Durante su gestión entre 1987 y 2006, Greenspan enfrentó numerosos episodios que definieron la política económica estadounidense. Su liderazgo abarcó desde el desplome bursátil conocido como Black Monday hasta la recesión de principios de los años 90, pasando por crisis internacionales como la asiática y rusa. Además, tuvo un rol central ante el estallido de la burbuja puntocom y el impacto económico tras los atentados del 11 de septiembre de 2001.
Bajo su mandato, Estados Unidos experimentó una de sus expansiones económicas más prolongadas, con casi una década de crecimiento sostenido. Greenspan defendió en ese contexto la estrategia de mantener bajas las tasas de interés a pesar de las presiones inflacionarias, apoyándose en su análisis sobre el aumento de la productividad que, según su diagnóstico, podía contener dichos riesgos.

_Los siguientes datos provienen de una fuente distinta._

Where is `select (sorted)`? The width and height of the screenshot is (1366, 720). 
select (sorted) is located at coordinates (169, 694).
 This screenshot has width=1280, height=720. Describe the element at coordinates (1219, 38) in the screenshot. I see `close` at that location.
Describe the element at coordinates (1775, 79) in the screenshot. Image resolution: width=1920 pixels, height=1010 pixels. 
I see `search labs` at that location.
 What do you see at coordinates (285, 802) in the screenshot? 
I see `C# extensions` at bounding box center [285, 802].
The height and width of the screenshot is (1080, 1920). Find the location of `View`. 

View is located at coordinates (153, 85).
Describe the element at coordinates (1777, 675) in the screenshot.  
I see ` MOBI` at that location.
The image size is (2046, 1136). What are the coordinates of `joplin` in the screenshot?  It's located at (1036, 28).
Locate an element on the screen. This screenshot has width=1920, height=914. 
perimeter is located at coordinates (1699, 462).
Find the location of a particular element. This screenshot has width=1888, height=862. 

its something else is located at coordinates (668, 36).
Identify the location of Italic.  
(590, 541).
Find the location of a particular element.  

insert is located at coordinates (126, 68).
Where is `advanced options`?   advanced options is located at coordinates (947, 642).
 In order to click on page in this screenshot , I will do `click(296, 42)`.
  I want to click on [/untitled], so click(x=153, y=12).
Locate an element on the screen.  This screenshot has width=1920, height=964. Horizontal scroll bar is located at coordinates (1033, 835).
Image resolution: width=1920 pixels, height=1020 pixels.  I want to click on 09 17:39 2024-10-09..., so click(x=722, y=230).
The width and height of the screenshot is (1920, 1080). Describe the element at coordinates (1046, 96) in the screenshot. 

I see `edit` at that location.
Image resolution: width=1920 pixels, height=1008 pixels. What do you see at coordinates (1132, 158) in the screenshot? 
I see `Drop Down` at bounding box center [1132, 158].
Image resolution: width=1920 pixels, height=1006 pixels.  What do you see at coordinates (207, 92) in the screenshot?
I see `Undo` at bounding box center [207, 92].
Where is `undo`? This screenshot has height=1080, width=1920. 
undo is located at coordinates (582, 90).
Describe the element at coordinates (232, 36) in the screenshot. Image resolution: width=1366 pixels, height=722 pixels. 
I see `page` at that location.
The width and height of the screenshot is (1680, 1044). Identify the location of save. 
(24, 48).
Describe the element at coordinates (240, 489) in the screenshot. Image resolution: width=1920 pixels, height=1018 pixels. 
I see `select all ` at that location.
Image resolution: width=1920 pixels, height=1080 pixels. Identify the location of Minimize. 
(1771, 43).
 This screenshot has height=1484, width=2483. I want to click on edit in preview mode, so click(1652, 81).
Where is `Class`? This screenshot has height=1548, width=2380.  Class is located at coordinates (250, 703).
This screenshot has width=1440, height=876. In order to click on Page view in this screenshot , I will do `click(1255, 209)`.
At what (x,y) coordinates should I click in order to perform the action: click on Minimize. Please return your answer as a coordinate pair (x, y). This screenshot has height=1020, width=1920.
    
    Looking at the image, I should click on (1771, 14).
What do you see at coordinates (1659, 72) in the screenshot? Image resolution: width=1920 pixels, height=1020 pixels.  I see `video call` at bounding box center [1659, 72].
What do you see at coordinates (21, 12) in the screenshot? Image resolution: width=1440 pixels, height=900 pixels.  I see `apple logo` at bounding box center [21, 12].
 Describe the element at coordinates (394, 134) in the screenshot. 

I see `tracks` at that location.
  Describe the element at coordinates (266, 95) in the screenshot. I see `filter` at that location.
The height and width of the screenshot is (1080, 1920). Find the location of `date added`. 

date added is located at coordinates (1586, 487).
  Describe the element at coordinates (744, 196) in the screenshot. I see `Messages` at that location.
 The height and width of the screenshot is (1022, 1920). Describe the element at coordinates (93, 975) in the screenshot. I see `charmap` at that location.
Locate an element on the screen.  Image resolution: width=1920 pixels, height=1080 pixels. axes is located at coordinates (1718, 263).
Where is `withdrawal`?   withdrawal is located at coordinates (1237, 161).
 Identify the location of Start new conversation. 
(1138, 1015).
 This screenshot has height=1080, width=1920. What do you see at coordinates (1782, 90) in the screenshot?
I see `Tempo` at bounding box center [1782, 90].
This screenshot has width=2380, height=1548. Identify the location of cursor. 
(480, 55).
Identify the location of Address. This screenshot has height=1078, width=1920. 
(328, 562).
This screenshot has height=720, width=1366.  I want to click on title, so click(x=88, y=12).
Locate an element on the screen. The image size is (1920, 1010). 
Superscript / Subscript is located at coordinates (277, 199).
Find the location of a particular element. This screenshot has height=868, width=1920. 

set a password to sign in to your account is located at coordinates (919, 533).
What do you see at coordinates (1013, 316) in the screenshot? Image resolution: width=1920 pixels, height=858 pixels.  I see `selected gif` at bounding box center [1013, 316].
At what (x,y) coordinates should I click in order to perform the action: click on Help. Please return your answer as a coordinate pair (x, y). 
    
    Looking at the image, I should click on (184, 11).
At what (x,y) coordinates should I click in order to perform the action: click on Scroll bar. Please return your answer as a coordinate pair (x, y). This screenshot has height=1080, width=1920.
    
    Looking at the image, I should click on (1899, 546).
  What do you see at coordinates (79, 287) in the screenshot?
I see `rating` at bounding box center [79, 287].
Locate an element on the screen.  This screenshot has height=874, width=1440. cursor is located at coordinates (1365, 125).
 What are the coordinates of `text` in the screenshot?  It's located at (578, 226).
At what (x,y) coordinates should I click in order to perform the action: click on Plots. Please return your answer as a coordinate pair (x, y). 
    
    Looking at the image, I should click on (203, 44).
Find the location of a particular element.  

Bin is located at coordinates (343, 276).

Este enfoque le otorgó una reputación destacada entre los banqueros centrales, siendo considerado un ejemplo de juicio intuitivo por encima de los modelos técnicos habituales.
No obstante, su prestigio sufrió un revés tras la crisis financiera global de 2007-2009. El estallido de la burbuja inmobiliaria y la posterior recesión pusieron en entredicho las políticas de tasas bajas, la desregulación del sistema financiero y la acumulación de riesgos durante sus últimos años al frente de la Fed. La controversia sobre su responsabilidad generó un intenso debate sobre las decisiones de aquel periodo.
Antes de su carrera financiera, Greenspan tuvo una trayectoria poco común: fue músico de jazz y desarrolló un fuerte interés por las matemáticas y las estadísticas deportivas, en particular el béisbol. Esta combinación de habilidades técnicas y políticas lo convirtió en un influyente operador dentro del sistema económico y político estadounidense, capaz de persuadir incluso a presidentes de Estados Unidos.